While not going so far as arguing, as some have, that psychotherapy is always effective, I’d like to present some data and offer some contrasting considerations to Harriet Hall’s article: “Psychotherapy Reconsidered” (in Skeptic 28.1). Probably no other area within social science practice has been so inordinately and unfortunately praised and damned. Many of us working in the field have long been acutely aware of the difficulties to which Hall and others point, as well as other problems. However, we also regularly observe the positive changes in clients’ lives that psychotherapy—properly practiced—has produced, and in many cases, the lives it has saved.

In her article, the late Harriet Hall, whose work I and all skeptics admire and now miss, stated that no-one can provide an objective report about the field, indeed, that there “…aren’t even any basic numbers,” that we don’t know whether psychotherapy works, that it is not based on solid science, and that there is “…no rational basis for choosing a therapy or therapist.”

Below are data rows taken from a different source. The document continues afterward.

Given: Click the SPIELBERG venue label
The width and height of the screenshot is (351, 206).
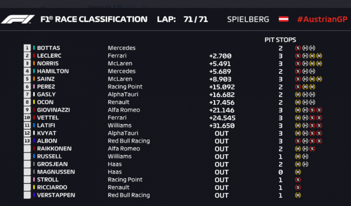Looking at the screenshot, I should [248, 19].

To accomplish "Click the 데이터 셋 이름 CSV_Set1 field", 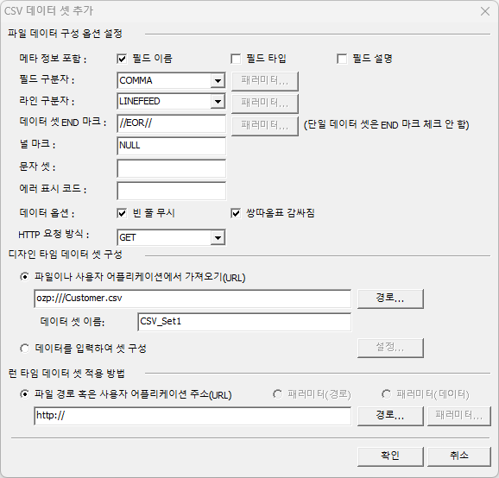I will 244,322.
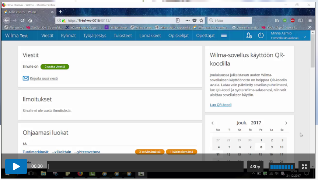The height and width of the screenshot is (180, 318).
Task: Click the Luo QR-koodi link
Action: pyautogui.click(x=221, y=105)
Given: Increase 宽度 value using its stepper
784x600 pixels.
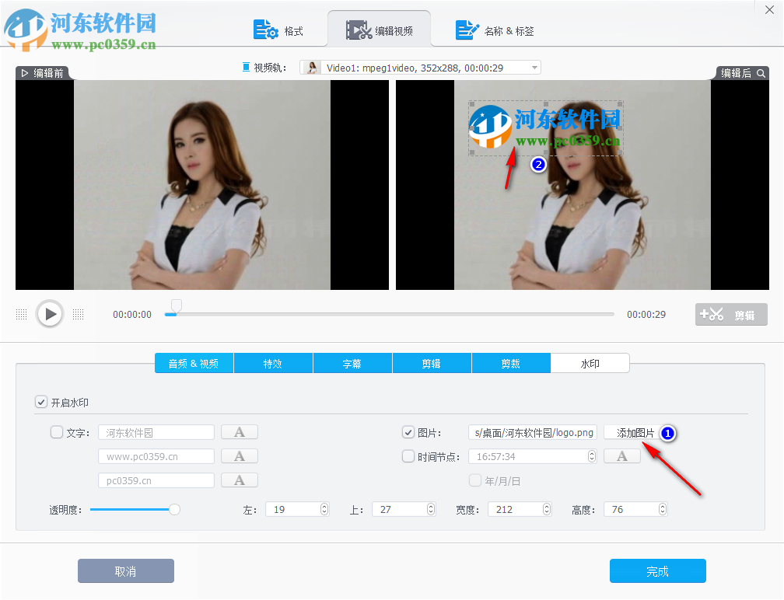Looking at the screenshot, I should tap(547, 505).
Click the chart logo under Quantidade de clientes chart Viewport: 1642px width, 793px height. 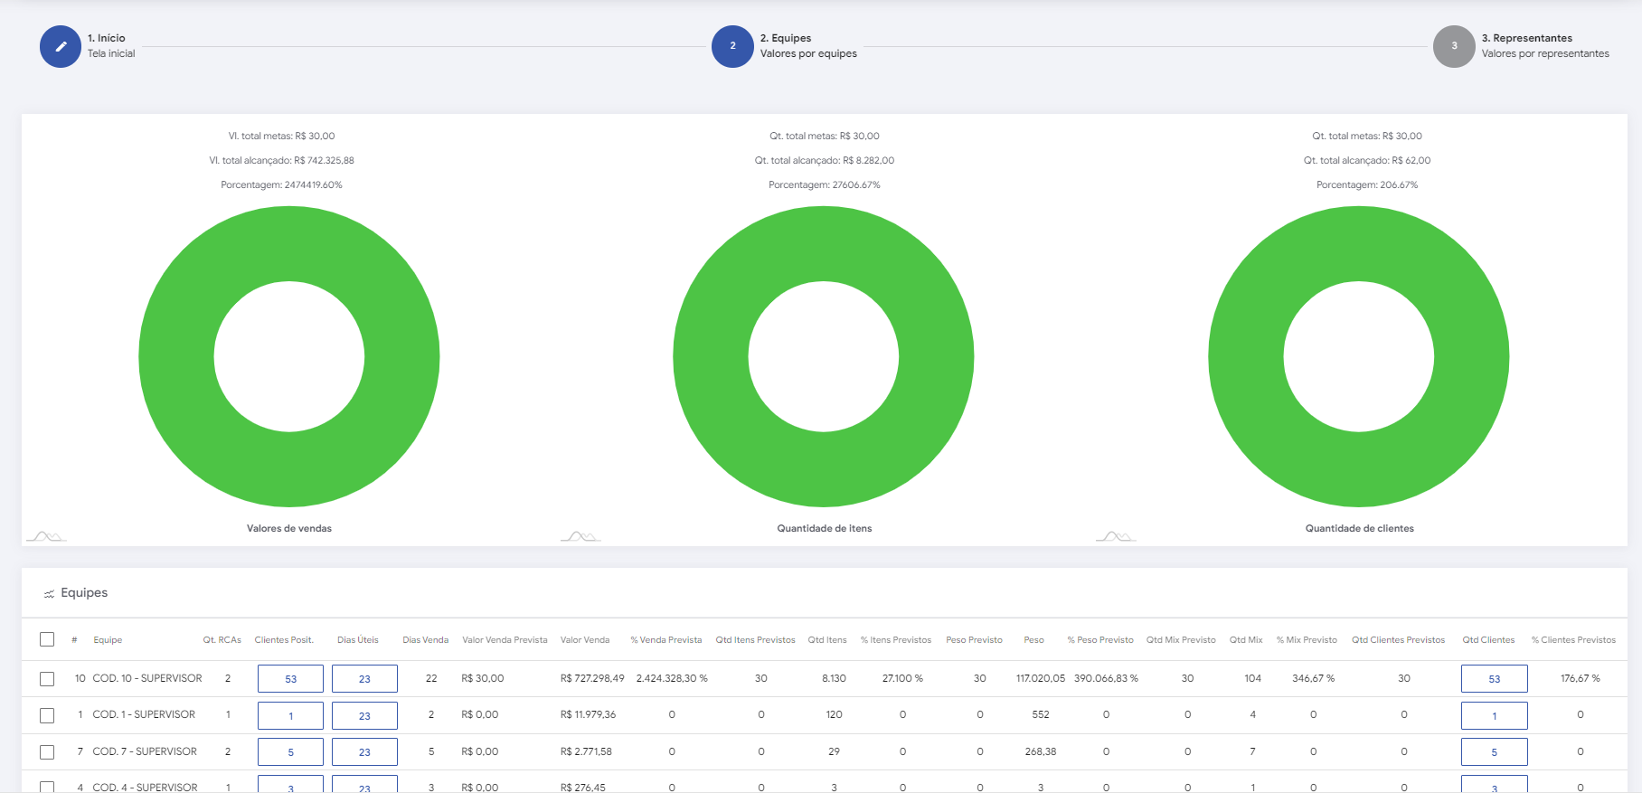pos(1116,536)
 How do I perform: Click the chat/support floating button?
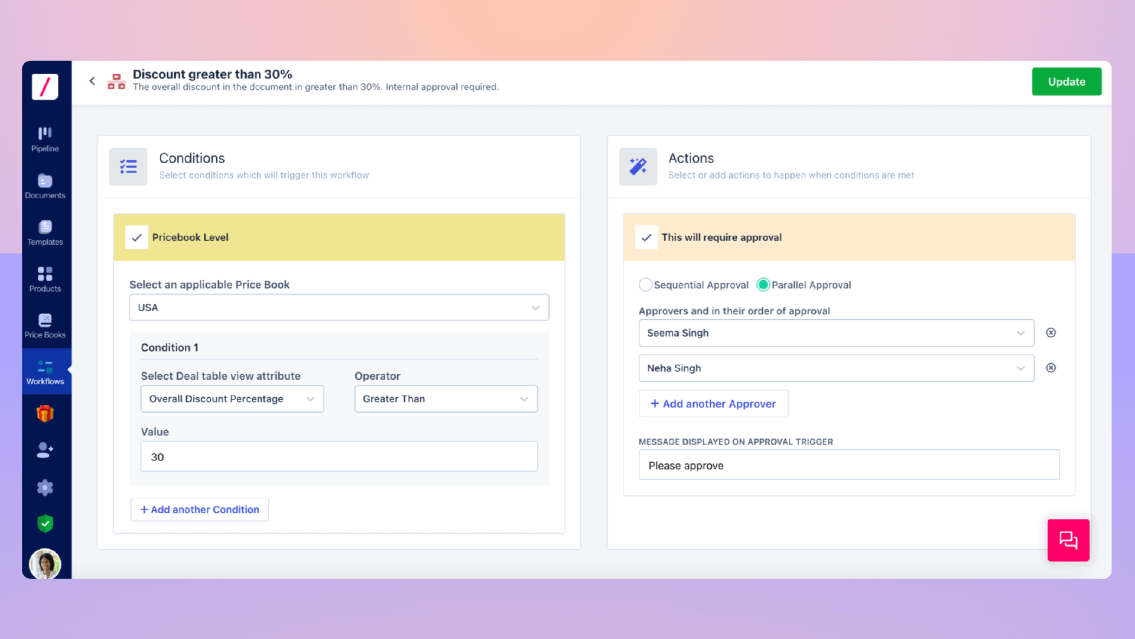[1068, 540]
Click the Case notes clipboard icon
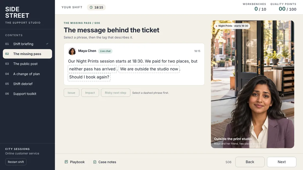Image resolution: width=303 pixels, height=170 pixels. click(95, 162)
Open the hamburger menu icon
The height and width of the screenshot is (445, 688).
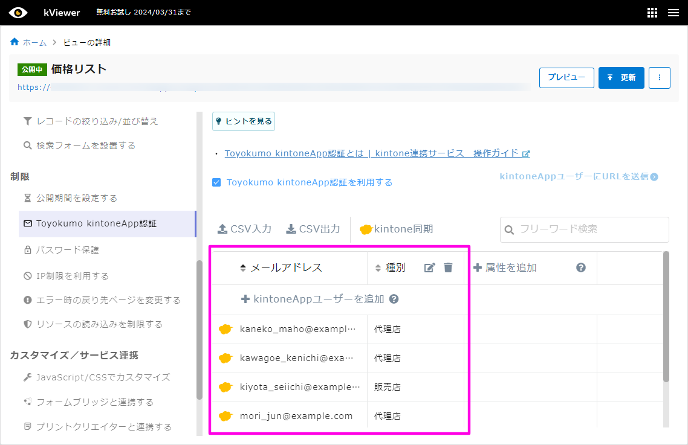point(673,12)
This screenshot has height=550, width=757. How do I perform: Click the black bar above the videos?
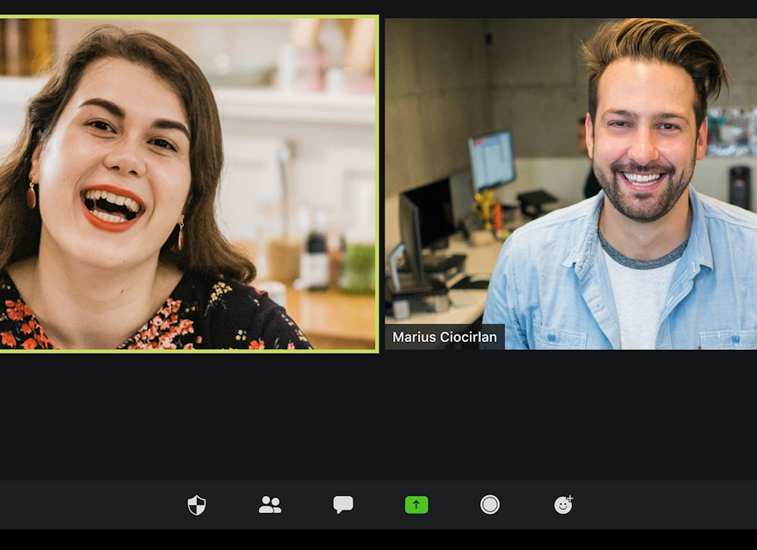[x=379, y=7]

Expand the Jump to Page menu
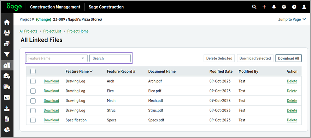coord(292,19)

Hall and other sources she quotes are quite correct in saying that there is much we still don’t know about human psychology, and much that we don’t understand about how the mind and psychotherapy work. Yet it’s also necessary to look at the data and analyses which demonstrate that psychotherapy does work. The case for the defense is made in detail in The Great Psychotherapy Debate: The Evidence for What Makes Psychotherapy Work by Bruce Wampold and Zac Imel, and also in Psychotherapy Relationships That Work by Wampold and John Norcross, both of which present decades of meta-analyses. They review conclusions from an impressive number of psychotherapy studies and show how humans heal in a social context, as well as offer a compelling alternative to the conventional approach to psychotherapy research, which typically concentrates on identifying the most effective treatment for specific disorders by placing an emphasis on the particular components of treatment.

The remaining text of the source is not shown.